(Source passage):

****************

In its efforts against Arab nationalism the West allied itself with the
natural enemies of the Arabs, Turkey, Iran, and Israel, as well as with
Arabic regimes threatened by this nationalist tide, such as the kingdoms of
Morocco and Libya, the Lebanese Christians, and the Hashemite sovereigns of
Jordan and Iraq. But its biggest allies were undoubtedly the
petrodollar-rich conservative and fundamentalist monarchies of the Arabian
peninsula.

Besides fighting communism and Arab nationalism, Washington had a third
reason for joining forces with the regimes in the Arabian peninsula,
undemocratic though they may be. They were important oil producers. In the
beginning of the next century the United States will depend on imports for
70% of its oil needs. The plans to set up a US Persian Gulf fleet,
officially to contain Iraq and Iran, was undoubtedly informed by this
consideration.

The United States' association with conservative and fundamentalist forces
in the Middle East helped it to prevent several reversals of fortune.
Washington scored an important victory when the CIA managed to reinstate the
exiled Shah of Iran and to have the nationalist prime minister Mossadegh
jailed in 1953. In 1958, American forces intervened in Lebanon's first civil
war and prevented a Nasserite coup. In the same year, British forces landed
in Jordan to save the Hashemite house from the fate that befell Iraq's
monarch. With American help, Saudi Arabia caused Nasser major headaches in
his effort to shore up the republicans in the civil war that ensued after
the 1962 military coup in North Yemen. Egypt was so exhausted by this
adventure that it suffered a massive defeat in the Israeli invasion of 1967.

****************

Some records:
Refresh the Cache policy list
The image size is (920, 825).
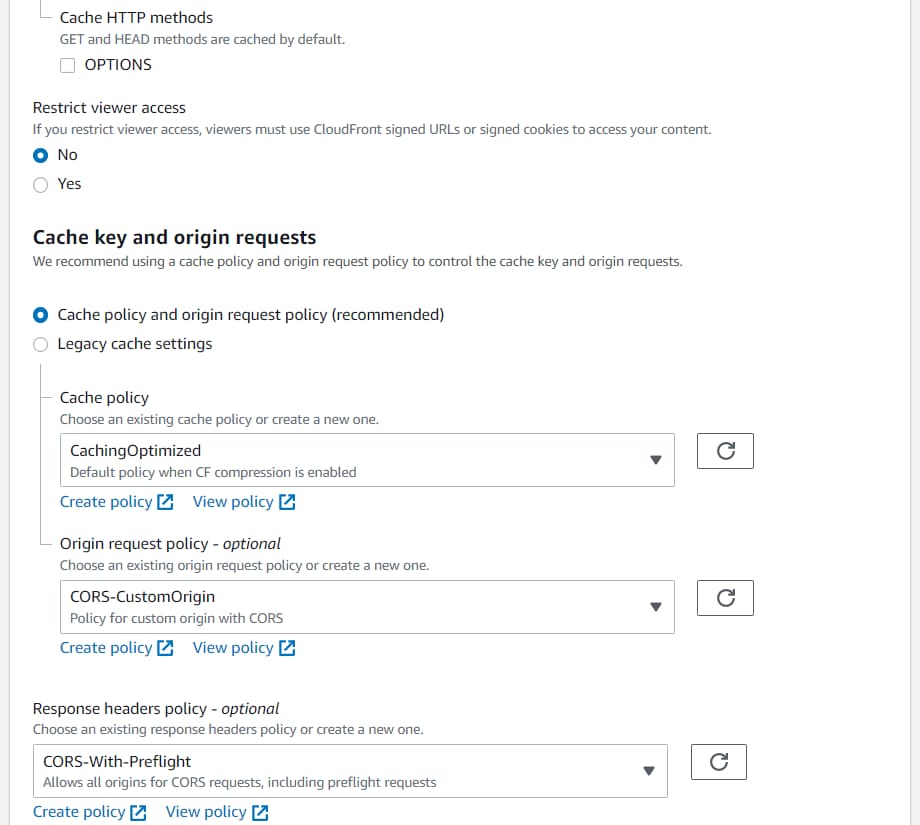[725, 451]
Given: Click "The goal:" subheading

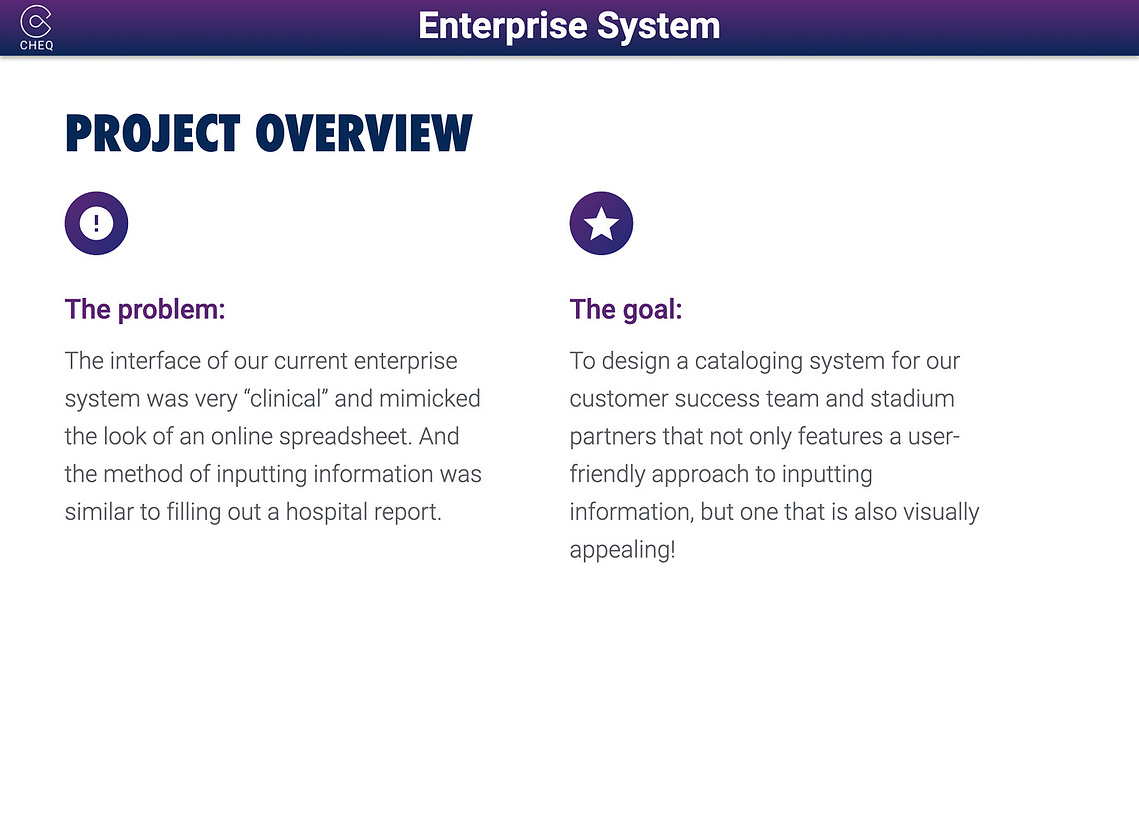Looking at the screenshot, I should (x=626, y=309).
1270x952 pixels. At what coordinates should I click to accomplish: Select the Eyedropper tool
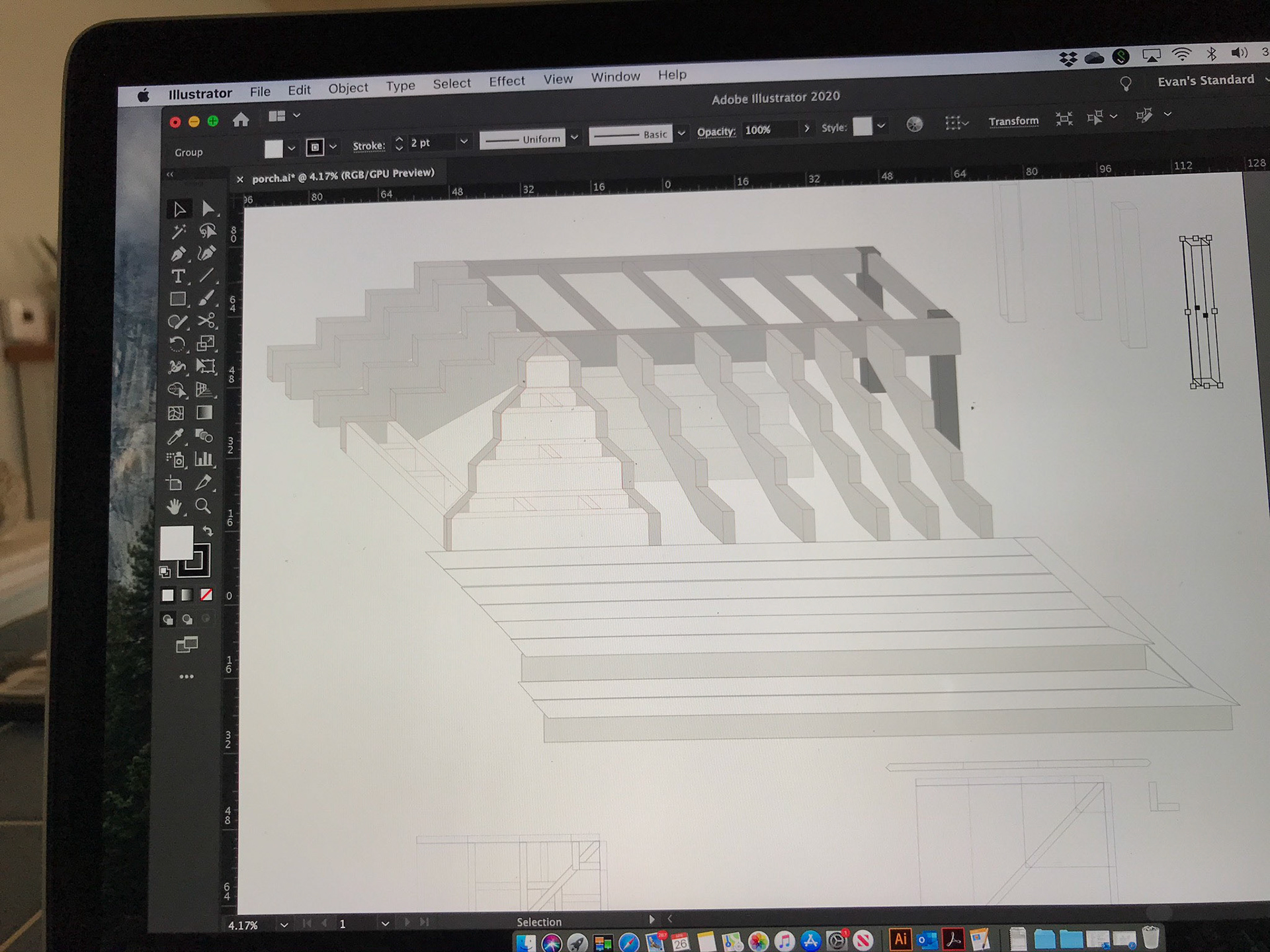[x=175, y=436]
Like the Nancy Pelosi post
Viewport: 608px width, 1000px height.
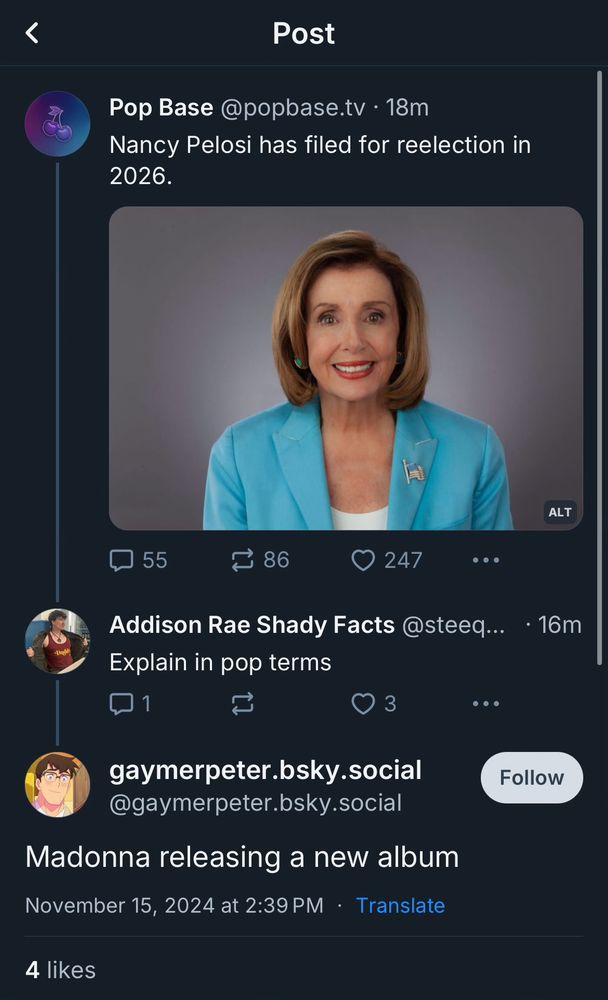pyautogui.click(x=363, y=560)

****************

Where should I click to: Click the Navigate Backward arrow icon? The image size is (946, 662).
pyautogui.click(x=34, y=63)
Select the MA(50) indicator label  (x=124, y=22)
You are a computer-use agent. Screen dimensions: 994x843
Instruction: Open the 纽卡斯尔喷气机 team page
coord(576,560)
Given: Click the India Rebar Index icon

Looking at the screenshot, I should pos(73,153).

****************

(Task objective): According to the passage on Western alliances in the Middle East, in what year was the nationalist prime minister Mossadegh jailed?

(The solution): 1953